Hutson, Shaun

AVERAGE REVIEW SCORE:

2 out of 5

(1 book)

Slugs

Mike Brady, the Health Inspector of a suburban British town, stumbles upon a deadly threat to the inhabitants of Merton.  In the sewers beneath the town a deadly new breed of slug has grown to crave the taste of flesh and soon they begin spilling over into people's gardens and houses.

Killer slugs.  Sounds ridiculous, doesn't it?  And, frankly, it is.  One of the oldest tricks in the horror playbook is to take something ordinary and non-threatening and make it dangerous, and this is the trick that Hutson plays here.  The problem is that the idea of fast-moving, semi-intelligent, flesh-eating slugs pushes too far beyond the willing-suspension-of-disbelief boundaries and no matter how gory this book becomes, it's almost impossible to ever take it seriously.  The author could've gotten around this by not playing things entirely seriously, but instead Hutson writes this story entirely straight-faced.
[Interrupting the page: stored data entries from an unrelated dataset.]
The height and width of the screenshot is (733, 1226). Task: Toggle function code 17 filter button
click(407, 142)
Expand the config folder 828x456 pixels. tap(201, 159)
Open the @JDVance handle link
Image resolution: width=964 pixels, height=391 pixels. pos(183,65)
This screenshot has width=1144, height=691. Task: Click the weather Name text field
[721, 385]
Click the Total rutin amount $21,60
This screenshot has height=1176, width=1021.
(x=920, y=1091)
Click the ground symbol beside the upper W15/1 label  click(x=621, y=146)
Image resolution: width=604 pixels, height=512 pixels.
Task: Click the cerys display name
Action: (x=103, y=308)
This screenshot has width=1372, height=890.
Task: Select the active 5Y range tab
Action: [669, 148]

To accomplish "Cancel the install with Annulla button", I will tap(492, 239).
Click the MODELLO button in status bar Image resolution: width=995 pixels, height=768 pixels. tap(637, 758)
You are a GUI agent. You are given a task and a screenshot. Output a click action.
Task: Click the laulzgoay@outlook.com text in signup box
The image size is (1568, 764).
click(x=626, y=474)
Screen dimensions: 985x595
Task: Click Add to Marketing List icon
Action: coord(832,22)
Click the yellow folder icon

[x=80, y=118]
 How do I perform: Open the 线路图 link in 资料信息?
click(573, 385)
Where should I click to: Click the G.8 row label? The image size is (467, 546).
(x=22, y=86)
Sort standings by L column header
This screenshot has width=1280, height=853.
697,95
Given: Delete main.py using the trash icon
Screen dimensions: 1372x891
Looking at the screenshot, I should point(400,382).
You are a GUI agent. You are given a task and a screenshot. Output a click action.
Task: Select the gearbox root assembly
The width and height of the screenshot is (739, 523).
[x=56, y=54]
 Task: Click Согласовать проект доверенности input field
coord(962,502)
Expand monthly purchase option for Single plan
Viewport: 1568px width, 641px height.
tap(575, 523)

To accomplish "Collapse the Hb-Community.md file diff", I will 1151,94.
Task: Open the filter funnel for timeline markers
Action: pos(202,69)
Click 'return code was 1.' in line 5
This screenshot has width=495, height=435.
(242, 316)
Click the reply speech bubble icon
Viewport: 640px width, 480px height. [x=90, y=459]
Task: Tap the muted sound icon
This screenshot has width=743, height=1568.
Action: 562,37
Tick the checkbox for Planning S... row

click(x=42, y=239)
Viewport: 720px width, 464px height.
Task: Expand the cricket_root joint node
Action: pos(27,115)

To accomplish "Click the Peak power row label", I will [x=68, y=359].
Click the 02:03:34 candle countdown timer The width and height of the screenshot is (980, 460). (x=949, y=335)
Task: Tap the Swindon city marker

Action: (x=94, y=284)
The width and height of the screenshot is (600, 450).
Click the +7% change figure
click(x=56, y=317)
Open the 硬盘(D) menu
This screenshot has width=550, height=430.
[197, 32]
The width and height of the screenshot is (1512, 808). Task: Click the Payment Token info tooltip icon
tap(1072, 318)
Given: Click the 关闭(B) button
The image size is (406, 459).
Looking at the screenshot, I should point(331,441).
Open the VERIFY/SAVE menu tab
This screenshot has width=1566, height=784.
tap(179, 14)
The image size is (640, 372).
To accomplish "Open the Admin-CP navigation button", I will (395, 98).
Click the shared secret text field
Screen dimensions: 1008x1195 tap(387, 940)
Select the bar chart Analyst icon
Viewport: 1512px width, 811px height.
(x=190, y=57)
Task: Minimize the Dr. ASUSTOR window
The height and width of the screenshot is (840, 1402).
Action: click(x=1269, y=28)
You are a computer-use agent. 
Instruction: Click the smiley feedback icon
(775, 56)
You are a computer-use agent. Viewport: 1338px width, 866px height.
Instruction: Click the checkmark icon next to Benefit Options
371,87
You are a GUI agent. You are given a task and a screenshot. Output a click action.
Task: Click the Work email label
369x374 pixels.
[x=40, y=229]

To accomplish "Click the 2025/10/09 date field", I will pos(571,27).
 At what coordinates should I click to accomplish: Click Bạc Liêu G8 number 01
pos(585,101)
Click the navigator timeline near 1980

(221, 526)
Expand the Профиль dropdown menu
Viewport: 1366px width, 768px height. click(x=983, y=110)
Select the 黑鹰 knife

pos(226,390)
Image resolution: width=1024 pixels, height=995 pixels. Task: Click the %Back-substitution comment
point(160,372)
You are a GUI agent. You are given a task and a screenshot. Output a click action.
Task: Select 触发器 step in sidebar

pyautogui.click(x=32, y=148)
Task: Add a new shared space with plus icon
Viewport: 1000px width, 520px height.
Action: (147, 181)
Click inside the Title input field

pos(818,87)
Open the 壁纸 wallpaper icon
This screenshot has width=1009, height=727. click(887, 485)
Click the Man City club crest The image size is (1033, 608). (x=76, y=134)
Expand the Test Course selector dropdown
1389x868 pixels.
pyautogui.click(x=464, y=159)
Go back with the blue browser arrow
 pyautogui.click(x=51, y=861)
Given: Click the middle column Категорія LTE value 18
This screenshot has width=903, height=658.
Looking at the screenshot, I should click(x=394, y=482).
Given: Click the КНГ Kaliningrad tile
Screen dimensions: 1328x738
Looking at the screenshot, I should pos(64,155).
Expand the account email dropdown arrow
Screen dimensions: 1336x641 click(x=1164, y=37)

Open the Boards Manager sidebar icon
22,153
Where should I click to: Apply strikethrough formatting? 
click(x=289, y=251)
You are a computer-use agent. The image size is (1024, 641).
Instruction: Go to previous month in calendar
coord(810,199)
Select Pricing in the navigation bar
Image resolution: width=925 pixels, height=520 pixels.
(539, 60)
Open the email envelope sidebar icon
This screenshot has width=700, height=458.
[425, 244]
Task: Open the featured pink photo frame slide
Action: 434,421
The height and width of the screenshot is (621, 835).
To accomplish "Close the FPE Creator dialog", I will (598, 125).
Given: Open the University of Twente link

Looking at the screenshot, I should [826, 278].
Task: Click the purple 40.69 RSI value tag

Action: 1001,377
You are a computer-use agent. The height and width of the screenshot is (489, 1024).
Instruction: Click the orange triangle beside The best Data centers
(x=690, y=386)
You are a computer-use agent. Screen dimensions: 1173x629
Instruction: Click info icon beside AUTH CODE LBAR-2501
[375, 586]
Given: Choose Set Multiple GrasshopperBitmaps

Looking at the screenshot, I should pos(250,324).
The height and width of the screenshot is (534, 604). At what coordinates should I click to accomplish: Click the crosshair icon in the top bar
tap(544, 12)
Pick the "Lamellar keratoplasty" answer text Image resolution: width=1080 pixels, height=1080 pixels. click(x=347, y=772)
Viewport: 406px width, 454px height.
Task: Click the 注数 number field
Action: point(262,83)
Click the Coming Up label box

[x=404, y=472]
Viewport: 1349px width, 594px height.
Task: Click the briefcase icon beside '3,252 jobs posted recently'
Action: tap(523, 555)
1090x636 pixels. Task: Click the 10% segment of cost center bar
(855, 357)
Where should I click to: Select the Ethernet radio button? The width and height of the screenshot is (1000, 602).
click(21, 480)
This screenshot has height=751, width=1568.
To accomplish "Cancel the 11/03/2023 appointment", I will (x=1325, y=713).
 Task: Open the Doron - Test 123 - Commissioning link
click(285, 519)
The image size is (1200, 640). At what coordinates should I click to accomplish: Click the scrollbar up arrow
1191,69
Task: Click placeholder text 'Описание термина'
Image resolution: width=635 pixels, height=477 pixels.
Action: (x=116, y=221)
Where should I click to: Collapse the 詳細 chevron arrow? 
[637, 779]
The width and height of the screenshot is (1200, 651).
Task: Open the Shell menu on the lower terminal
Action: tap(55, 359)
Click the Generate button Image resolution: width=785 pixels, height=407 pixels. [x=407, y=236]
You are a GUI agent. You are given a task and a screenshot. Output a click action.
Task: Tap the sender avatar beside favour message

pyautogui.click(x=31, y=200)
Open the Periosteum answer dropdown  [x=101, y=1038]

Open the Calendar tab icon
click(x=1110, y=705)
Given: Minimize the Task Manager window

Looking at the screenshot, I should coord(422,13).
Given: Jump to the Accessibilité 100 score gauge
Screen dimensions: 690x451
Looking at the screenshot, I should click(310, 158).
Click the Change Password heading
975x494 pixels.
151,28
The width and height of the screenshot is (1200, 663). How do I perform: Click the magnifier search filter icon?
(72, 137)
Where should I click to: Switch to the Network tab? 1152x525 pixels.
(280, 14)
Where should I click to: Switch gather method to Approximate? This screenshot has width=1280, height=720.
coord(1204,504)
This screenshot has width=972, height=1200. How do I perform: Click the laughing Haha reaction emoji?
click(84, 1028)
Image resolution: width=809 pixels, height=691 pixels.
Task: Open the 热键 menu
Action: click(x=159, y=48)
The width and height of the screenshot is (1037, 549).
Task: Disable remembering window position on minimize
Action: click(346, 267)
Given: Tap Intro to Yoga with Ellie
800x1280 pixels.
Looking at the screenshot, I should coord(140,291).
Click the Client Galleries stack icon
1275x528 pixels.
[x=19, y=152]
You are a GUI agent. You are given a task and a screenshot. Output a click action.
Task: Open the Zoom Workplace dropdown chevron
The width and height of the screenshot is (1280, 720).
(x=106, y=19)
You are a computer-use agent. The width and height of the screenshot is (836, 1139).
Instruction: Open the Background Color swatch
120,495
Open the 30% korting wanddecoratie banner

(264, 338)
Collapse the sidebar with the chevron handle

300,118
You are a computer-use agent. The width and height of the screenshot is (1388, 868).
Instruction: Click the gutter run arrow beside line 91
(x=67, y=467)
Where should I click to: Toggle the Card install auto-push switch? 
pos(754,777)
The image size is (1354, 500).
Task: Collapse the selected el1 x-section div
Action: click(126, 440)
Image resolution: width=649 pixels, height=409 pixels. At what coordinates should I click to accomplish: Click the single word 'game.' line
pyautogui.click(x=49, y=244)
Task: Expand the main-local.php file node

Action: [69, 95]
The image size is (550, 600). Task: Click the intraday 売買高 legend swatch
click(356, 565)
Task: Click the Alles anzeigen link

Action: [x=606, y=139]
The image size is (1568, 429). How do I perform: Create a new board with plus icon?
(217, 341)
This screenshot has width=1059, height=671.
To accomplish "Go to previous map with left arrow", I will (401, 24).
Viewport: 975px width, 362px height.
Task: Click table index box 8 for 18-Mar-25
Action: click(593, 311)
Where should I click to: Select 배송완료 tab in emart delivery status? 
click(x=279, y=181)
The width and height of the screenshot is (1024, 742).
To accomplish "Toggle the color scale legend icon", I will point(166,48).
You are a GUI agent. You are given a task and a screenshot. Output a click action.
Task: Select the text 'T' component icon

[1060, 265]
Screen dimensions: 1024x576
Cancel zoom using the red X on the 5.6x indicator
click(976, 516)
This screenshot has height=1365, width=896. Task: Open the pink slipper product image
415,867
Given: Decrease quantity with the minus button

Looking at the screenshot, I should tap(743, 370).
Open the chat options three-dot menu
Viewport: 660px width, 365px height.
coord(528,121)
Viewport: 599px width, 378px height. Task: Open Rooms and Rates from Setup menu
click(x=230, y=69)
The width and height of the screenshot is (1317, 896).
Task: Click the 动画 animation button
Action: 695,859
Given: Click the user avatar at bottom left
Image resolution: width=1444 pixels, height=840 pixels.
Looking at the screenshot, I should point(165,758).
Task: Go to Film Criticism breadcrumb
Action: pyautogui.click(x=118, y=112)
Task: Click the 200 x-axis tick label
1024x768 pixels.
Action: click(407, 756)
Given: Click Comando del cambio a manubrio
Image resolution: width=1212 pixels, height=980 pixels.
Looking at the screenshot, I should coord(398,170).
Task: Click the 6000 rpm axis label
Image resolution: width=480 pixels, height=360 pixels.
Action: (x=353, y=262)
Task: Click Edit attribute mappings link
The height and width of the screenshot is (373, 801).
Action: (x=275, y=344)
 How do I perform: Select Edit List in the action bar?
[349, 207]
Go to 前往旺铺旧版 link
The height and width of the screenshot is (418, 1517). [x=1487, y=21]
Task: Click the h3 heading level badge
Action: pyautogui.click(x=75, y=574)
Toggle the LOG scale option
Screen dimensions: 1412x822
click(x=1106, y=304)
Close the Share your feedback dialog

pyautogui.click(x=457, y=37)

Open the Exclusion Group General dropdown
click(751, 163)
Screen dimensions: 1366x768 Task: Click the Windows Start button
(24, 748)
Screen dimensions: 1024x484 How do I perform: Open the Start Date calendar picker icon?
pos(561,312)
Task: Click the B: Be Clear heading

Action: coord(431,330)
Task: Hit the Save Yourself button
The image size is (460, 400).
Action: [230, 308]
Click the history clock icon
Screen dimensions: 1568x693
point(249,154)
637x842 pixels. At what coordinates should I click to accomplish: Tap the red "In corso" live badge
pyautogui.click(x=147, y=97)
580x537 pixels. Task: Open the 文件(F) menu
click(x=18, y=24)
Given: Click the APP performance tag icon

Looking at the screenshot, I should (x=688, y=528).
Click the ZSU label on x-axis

Rather than a great horror story which makes you reassess an everyday part of your life, this book actually reads more like a B-movie video-nasty horror film.  It hits all of the notes you'd expect from a low-budget horror, including but not limited to; people not taking the protagonist seriously, characters acting the way the plot needs them to instead of how a real person would act, a series of ever-increasingly gory deaths for characters who've just been introduced and a constant stream of unnecessary sexual content.  This last hits its pinnacle when there's a scene where two teenagers are attacked whilst having sex and one of the flesh-eating slugs slimes up inside the girl's vagina.  For some reason.

It wouldn't be impossible to enjoy this book, by any means, and if like me you read it somewhat ironically (it does after all have the tagline 'They slime, they ooze, they kill...' on its cover) then you can have a bit of fun with its trashy nature.  But don't be deceived into thinking this isn't a bad book; it is garbage.